本文:
情報公開については、既に平成三年に福島県情報公開条例が制定され制度化されているところである。この条例は、「公文書の開示及び情報提供の推進に関し必要な事項を定めることにより、県民の県政に対する理解と信頼を深め、開かれた県政を一層推進すること」を目的として制定されたものである。(第一条)

この条例では、原則として県の実施機関(教育委員会、各県立学校等を含む)の保有している公文書のすべてが公開の対象となるが、県民等であれば誰にでも同じ内容で開示するものであるため、個人に関する情報については当該本人に対しても開示しないことができると規定されている。(第六条第二号)

また、法令又は条例により開示することができないとされている情報や県が行う事務事業に係る意思形成過程における情報であって、開示することにより、当該事務事業に係る意思形成に著しい支障が生ずるおそれのあるもの等も開示対象外とされている。(第六条第一号、第三号〜第八号)

 

二 個人情報保護制度

 

情報公開制度に対して、個人情報を適正に取扱うことにより個人の権利・利益を保護するための制度が、個人情報保護制度となるが、現在、神奈川県をはじめとして十都道県で条例が制定されている。情報公開制度の下では個人に関する情報は当該本人に対しても開示しないが、この制度の下では県が保有する個人情報を当該本人にのみ開示することになる。

データセットの内容:
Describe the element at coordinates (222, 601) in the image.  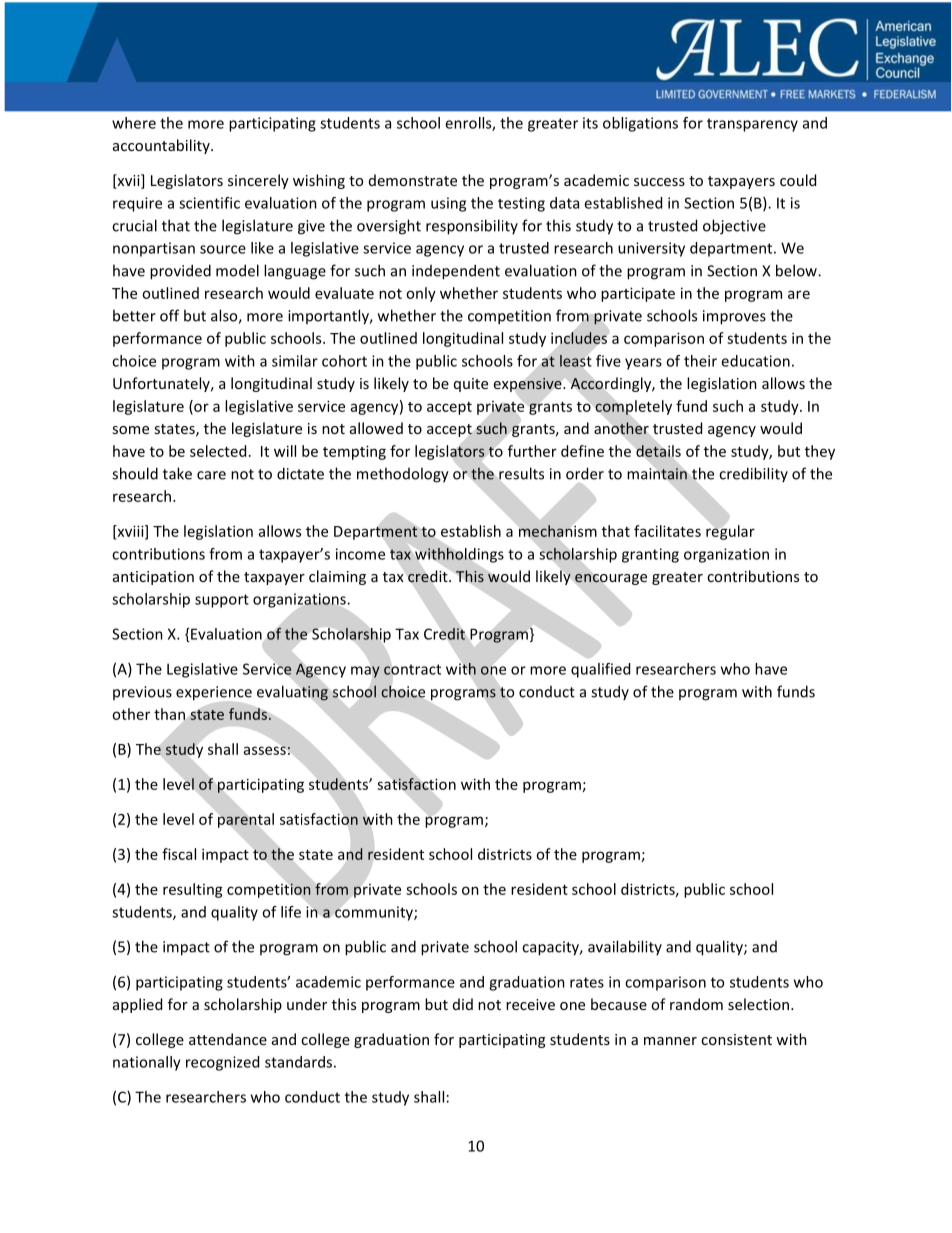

...

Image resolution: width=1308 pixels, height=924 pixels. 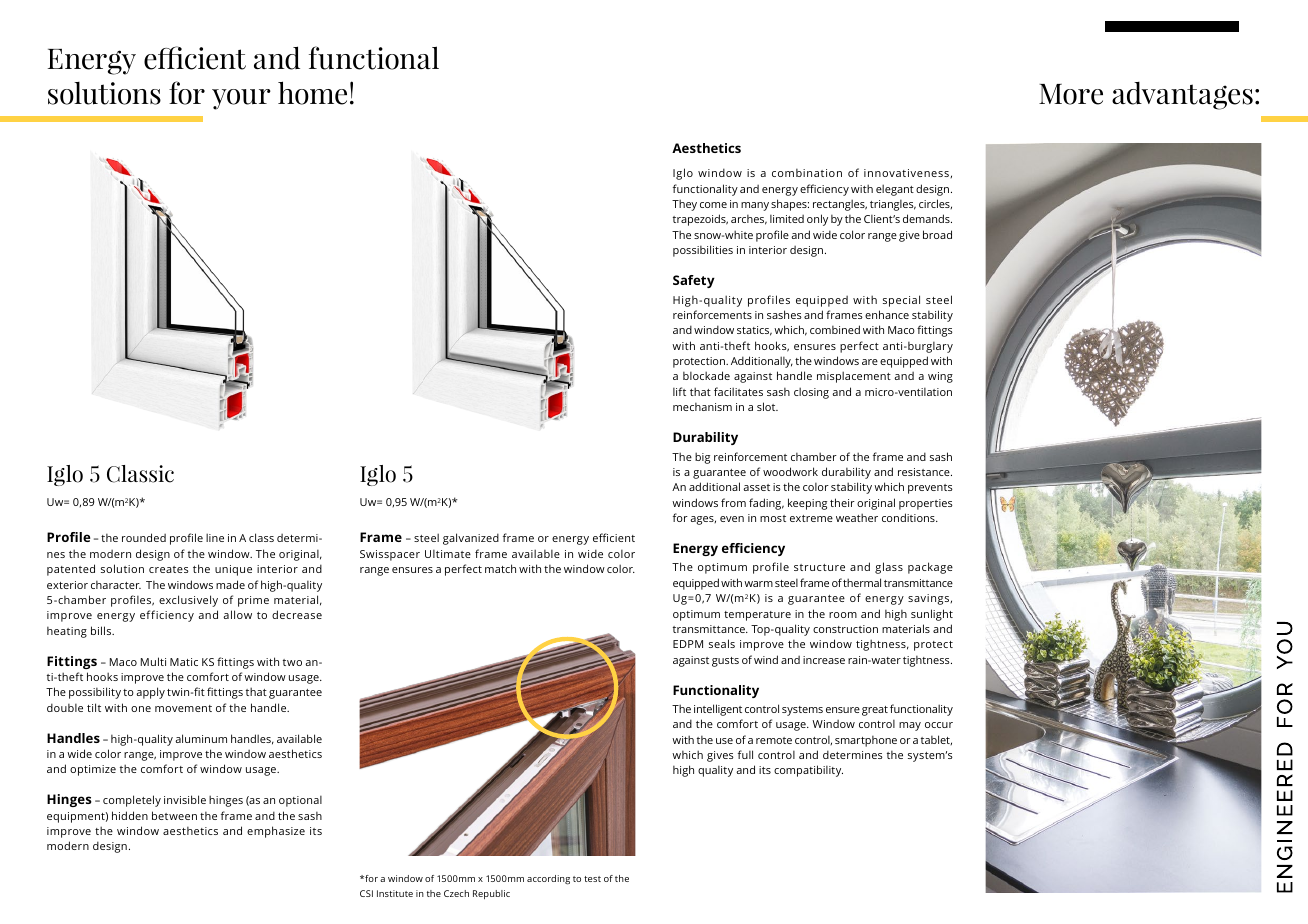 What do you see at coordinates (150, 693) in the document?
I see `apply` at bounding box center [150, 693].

--

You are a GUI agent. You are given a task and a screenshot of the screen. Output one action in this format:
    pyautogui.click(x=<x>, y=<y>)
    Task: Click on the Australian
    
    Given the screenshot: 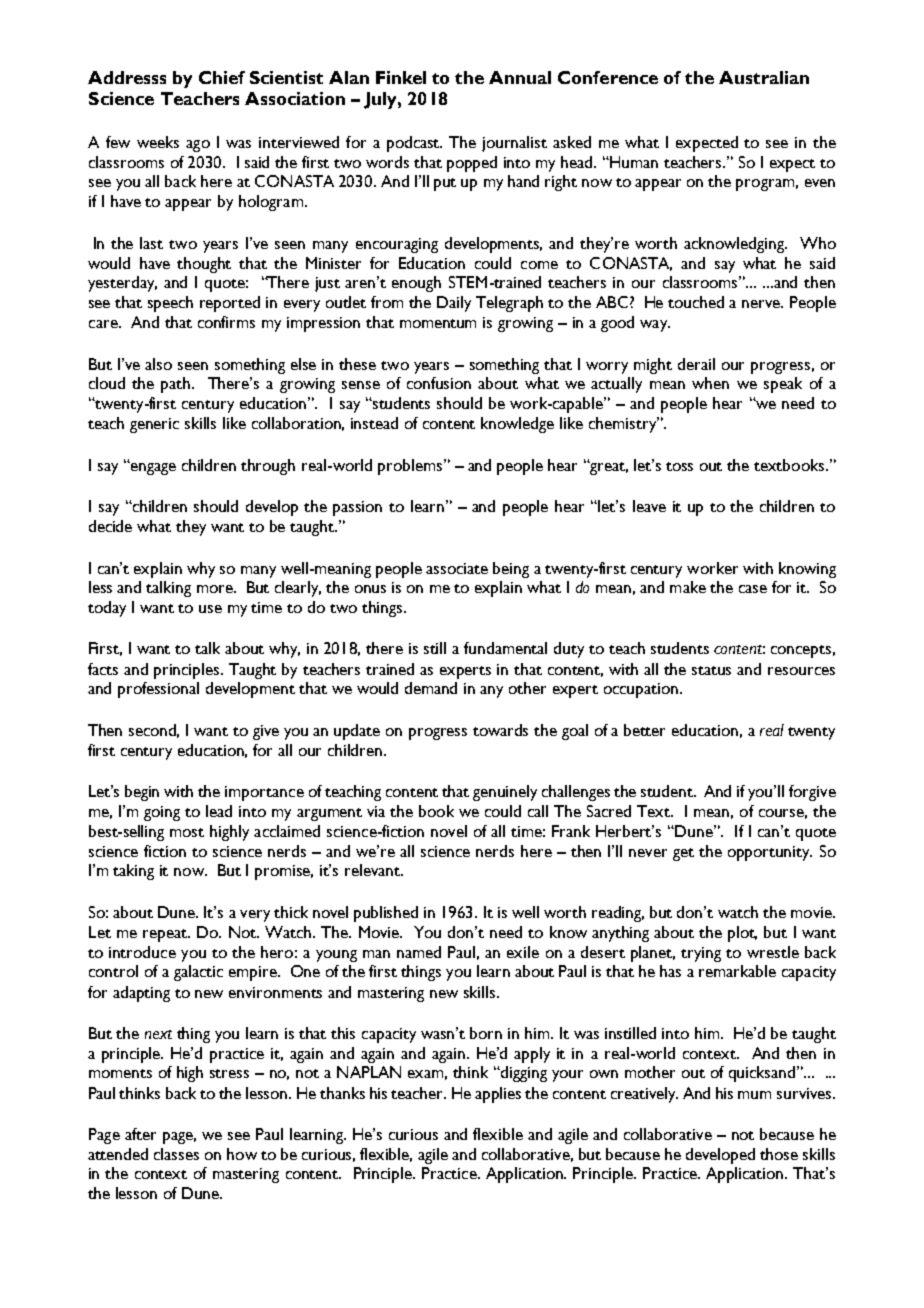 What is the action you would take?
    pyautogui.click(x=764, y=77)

設問:
A) 本文にある「情報公開については、既に平成三年に福島県情報公開条例が制定され制度化されているところである。」という一文を、英語に翻訳してください。
B) 次の(i)〜(iii)の記述が本文の内容と一致するかどうかを、それぞれ「はい」か「いいえ」で答え、根拠となる本文の語句を正確に引用してください。
(i) 福島県情報公開条例では、個人に関する情報は当該本人に対しても開示しないことができる。
(ii) 個人情報保護の条例は、現在すべての都道府県で制定されている。
(iii) 個人情報保護制度の下では、県が保有する個人情報は県民であれば誰にでも開示される。
C) 本文のうち、「また、法令又は条例により開示」から始まり「人にのみ開示することになる。」で終わる部分を、一字一句違えずに書き写してください。

解答:
A) As for information disclosure, the Fukushima Prefecture Information Disclosure Ordinance was already enacted in Heisei 3, and the practice has been institutionalized.

B)
(i) はい:「個人に関する情報については当該本人に対しても開示しないことができると規定されている」
(ii) いいえ:「現在、神奈川県をはじめとして十都道県で条例が制定されている」
(iii) いいえ:「県が保有する個人情報を当該本人にのみ開示することになる」

C)
また、法令又は条例により開示することができないとされている情報や県が行う事務事業に係る意思形成過程における情報であって、開示することにより、当該事務事業に係る意思形成に著しい支障が生ずるおそれのあるもの等も開示対象外とされている。(第六条第一号、第三号〜第八号)

 

二 個人情報保護制度

 

情報公開制度に対して、個人情報を適正に取扱うことにより個人の権利・利益を保護するための制度が、個人情報保護制度となるが、現在、神奈川県をはじめとして十都道県で条例が制定されている。情報公開制度の下では個人に関する情報は当該本人に対しても開示しないが、この制度の下では県が保有する個人情報を当該本人にのみ開示することになる。